On March 27, Congress passed the $2 trillion “Coronavirus
Aid, Relief, and Economic Security Act” (CARES Act) in order to
provide “emergency assistance and health care response for individuals,
families and businesses affected by the 2020 coronavirus pandemic.” The
largest rescue package in American history, this historic piece of legislation
includes a number of programs designed to offset the severe economic losses
incurred from the COVID-19 global pandemic.
Section 4001 of the CARES Act authorizes the Secretary of the Treasury to make
loans, loan guarantees, and other investments of up to $500 billion to eligible
businesses operating in severely distressed sectors of the economy, states, and
municipalities. The $500 billion will be allocated as follows:
- $25 billion for passenger air carriers
- $4 billion for cargo air carriers
- $17 billion for businesses “critical to maintaining national security”
- $454 billion for other eligible businesses, U.S. states, and municipalities
Unlike the CARES Act’s forgivable loan program for small businesses, these loans must be paid back and come with public disclosure requirements.
Key Terms and Conditions of the Loans
This legislation does provide specific terms and conditions related to any loan, loan guarantee, or other investment(s) provided to entities. Economic aid may be provided under this section of the CARES Act if the Secretary of the Treasury determines (at its discretion) that each of the following have been met:
- The eligible business is created or organized in the U.S. with a majority of its employees based in the U.S.
- The eligible business has, or is expected to, incur covered losses such that its continued operations are jeopardized.

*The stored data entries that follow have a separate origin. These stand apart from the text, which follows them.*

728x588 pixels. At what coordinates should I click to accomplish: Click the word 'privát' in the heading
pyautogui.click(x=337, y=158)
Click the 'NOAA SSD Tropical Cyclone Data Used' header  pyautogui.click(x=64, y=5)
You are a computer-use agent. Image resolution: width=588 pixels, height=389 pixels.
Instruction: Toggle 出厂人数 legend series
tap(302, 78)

- The applicant is an eligible business for which credit is not reasonably available at the time of the transaction.
- The intended obligation by the applicant is prudently incurred.

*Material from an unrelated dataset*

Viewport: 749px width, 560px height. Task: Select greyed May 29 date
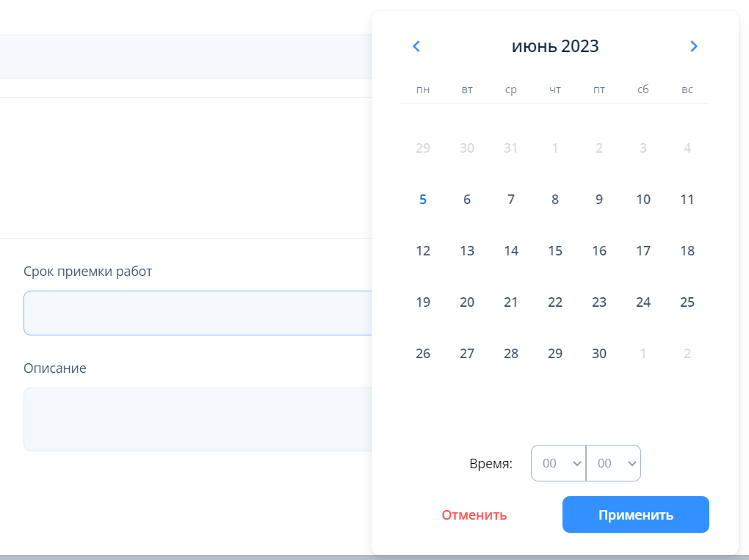click(x=423, y=148)
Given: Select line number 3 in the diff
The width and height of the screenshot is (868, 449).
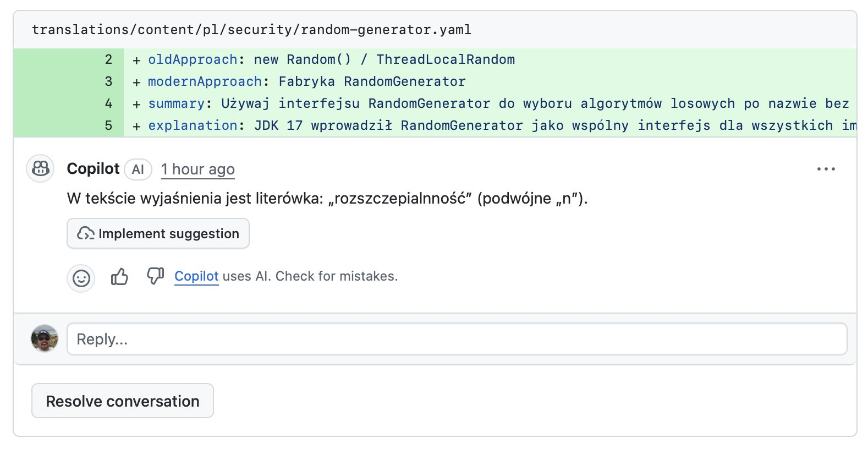Looking at the screenshot, I should click(x=108, y=81).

- The loan or loan guarantee is sufficiently secured or is made at a rate that reflects the risk of the loan or loan guarantee.
- The duration of the loan or loan guarantee is no longer than 5 years.

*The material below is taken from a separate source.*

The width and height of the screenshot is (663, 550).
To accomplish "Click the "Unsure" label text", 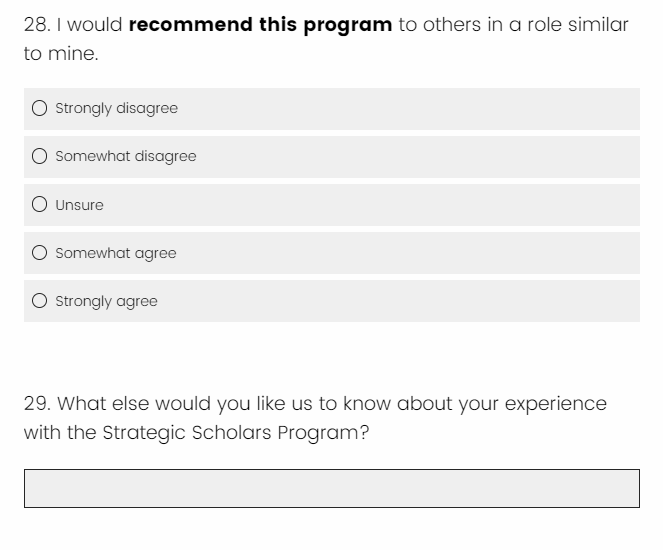I will (80, 205).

- The eligible business cannot do the following with loan proceeds for a period of 12 months after the date of the loan or loan guarantee:
- Buy back its own stock.
- Pay dividends or make other capital distributions.
- The eligible business must maintain its employment levels that existed as of March 24, 2020 through September 30, 2020 (to the extent practicable) and not reduce levels by more than 10% during this period.
Procedures for Applying
The specific procedures to apply for these loans have not yet been disclosed, but, according to the legislative text, will be published within 10 days after it is enacted. The Secretary of the Treasury will also release more detailed requirements for eligibility.
Oversight
The President will appoint a Special Inspector General for Pandemic Recovery who will be responsible for conducting, supervising, and coordinating audits and investigations of the making, purchase, management, and sale of loans, loan guarantees, and other investments made by the Secretary under this legislation. The Special Inspector General may also obtain services from experts and consultants in connection with carrying out its administrative duties.
Insights
- We can anticipate that the loan application process will require companies to provide the loan administrator with a number of documents, schedules, and analyses. This may include an analysis to demonstrate the economic losses sustained from the COVID-19 disruption and continuing operations are at risk. Other documents may include, among others, financial statements, employee headcount details and payroll records. The application may also call for companies to show that the requested loan is sufficiently secured through company assets or other collateral as well as company financial projections demonstrating the ability to repay the loan within 5 years.
- How the Treasury deems what businesses are “critical to managing national security” is likely to align with the 16 critical infrastructure sectors as outlined in the Cybersecurity and Infrastructure Security Agency Act (CISA) of 2018. The Act defines critical infrastructure as any business “vital to the United States that their incapacitation or destruction would have a debilitating effect on security, national economic security, national public health or safety.”
- While many of the requirements for eligibility are currently unknown, we expect this will be a very far reaching loan program with a significant percentage of the market being able to apply for and secure loans.